-- Work order --
Below is a listing; restate from it, character for character, the lines beginning at the line holding "Switch to the Backup Proxy tab" and ending at the line holding "Given: View the Preset Text registration card", both included.

───── Raw data

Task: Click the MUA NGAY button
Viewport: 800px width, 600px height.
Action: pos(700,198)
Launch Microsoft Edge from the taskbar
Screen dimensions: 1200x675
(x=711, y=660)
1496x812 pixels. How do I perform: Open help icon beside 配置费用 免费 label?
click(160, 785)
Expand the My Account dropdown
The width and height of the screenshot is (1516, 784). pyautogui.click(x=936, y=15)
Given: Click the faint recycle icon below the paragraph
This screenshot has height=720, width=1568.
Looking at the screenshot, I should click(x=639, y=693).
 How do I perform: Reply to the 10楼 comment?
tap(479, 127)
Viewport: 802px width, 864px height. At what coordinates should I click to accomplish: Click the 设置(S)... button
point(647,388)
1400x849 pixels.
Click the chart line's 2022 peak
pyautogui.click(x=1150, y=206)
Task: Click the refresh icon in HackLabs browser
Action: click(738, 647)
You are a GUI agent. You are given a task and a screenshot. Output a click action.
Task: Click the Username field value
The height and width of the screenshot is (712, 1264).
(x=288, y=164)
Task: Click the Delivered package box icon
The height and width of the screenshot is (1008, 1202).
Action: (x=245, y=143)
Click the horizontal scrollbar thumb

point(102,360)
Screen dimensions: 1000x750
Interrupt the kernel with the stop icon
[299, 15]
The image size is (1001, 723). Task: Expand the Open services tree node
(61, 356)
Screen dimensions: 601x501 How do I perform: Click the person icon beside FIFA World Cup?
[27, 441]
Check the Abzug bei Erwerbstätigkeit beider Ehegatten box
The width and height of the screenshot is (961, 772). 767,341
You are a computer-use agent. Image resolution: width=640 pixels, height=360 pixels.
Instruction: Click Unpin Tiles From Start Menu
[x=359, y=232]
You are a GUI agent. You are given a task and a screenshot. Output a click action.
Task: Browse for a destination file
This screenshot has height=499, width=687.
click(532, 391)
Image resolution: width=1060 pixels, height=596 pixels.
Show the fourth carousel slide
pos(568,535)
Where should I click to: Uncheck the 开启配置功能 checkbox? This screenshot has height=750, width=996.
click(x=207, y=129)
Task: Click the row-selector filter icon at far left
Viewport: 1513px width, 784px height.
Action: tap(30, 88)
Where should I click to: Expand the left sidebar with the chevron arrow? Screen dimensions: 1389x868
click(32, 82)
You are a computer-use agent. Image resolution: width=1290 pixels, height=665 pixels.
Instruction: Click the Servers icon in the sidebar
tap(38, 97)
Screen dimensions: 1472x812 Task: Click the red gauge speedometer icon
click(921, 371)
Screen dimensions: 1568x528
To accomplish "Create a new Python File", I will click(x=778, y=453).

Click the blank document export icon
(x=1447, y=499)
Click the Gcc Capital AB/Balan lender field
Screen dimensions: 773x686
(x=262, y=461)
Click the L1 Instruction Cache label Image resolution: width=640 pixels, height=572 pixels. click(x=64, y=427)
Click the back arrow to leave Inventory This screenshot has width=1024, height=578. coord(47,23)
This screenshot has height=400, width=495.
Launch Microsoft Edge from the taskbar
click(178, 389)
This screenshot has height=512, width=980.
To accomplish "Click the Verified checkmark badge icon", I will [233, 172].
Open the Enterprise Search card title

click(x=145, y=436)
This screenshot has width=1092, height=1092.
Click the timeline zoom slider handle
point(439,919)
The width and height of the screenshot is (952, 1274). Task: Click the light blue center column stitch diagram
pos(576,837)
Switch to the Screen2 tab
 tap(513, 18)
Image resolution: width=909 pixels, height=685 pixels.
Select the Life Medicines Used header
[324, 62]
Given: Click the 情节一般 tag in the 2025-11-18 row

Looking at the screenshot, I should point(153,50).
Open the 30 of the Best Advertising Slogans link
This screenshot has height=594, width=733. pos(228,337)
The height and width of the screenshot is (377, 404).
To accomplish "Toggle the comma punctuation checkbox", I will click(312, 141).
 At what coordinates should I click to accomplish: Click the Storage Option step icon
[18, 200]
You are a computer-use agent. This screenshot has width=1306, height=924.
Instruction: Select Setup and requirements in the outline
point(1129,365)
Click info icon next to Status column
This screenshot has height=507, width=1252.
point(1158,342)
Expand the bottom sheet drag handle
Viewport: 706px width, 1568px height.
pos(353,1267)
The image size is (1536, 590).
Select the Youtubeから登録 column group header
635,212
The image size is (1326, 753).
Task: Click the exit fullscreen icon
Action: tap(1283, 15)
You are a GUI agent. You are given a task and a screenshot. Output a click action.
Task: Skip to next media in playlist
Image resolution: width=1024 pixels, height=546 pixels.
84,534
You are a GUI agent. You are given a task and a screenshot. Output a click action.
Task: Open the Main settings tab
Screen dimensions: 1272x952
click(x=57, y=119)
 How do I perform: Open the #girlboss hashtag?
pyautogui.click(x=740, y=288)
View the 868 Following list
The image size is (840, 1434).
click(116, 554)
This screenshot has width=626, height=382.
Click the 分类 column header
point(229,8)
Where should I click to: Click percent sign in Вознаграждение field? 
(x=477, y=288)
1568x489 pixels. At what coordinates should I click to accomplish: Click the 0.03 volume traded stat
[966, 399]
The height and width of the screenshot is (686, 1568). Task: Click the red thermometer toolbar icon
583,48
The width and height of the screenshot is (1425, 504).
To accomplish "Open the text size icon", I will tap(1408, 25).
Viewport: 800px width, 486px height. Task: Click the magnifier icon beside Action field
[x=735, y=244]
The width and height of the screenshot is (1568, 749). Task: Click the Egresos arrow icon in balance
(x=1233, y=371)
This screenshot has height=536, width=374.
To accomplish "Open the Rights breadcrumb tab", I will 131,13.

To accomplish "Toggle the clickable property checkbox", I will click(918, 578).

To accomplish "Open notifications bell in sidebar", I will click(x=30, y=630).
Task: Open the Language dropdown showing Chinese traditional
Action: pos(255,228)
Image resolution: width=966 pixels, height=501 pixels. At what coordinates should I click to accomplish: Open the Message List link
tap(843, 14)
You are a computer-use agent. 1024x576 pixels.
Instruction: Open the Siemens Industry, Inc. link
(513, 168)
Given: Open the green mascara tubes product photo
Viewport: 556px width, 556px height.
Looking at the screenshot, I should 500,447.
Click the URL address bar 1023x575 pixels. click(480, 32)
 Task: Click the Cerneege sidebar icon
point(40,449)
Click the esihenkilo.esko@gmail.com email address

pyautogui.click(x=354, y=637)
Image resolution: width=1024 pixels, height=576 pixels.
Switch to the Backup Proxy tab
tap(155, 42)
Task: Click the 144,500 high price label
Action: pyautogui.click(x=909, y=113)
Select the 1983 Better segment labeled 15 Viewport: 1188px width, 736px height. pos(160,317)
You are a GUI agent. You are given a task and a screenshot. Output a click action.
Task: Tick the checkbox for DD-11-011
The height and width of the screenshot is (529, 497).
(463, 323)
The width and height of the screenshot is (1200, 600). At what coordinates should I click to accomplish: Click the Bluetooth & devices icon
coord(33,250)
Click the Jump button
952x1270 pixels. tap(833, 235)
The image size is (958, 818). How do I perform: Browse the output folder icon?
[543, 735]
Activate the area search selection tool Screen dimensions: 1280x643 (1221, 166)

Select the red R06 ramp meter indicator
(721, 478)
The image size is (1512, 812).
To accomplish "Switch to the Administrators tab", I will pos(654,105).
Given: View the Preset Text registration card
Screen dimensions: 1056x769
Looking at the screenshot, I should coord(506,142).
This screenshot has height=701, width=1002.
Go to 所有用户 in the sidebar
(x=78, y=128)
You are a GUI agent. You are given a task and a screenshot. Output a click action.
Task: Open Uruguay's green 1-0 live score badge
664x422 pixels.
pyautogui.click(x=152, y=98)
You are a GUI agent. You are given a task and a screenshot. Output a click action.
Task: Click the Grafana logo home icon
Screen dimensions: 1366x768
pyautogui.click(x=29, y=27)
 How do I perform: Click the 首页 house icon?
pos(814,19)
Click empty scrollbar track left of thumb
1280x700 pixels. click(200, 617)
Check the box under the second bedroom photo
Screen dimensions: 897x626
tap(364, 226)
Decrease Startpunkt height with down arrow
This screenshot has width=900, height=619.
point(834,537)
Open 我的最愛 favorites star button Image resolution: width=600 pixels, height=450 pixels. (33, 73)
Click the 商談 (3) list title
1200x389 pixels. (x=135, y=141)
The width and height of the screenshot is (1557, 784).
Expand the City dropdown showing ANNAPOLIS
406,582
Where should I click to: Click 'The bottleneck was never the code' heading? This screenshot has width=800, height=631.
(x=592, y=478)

──────────

-- Task result --
Switch to the Backup Proxy tab
tap(155, 42)
Task: Click the 144,500 high price label
Action: pyautogui.click(x=909, y=113)
Select the 1983 Better segment labeled 15 Viewport: 1188px width, 736px height. pos(160,317)
You are a GUI agent. You are given a task and a screenshot. Output a click action.
Task: Tick the checkbox for DD-11-011
The height and width of the screenshot is (529, 497).
(463, 323)
The width and height of the screenshot is (1200, 600). At what coordinates should I click to accomplish: Click the Bluetooth & devices icon
coord(33,250)
Click the Jump button
952x1270 pixels. tap(833, 235)
The image size is (958, 818). How do I perform: Browse the output folder icon?
[543, 735]
Activate the area search selection tool Screen dimensions: 1280x643 (1221, 166)

Select the red R06 ramp meter indicator
(721, 478)
The image size is (1512, 812).
To accomplish "Switch to the Administrators tab", I will pos(654,105).
Given: View the Preset Text registration card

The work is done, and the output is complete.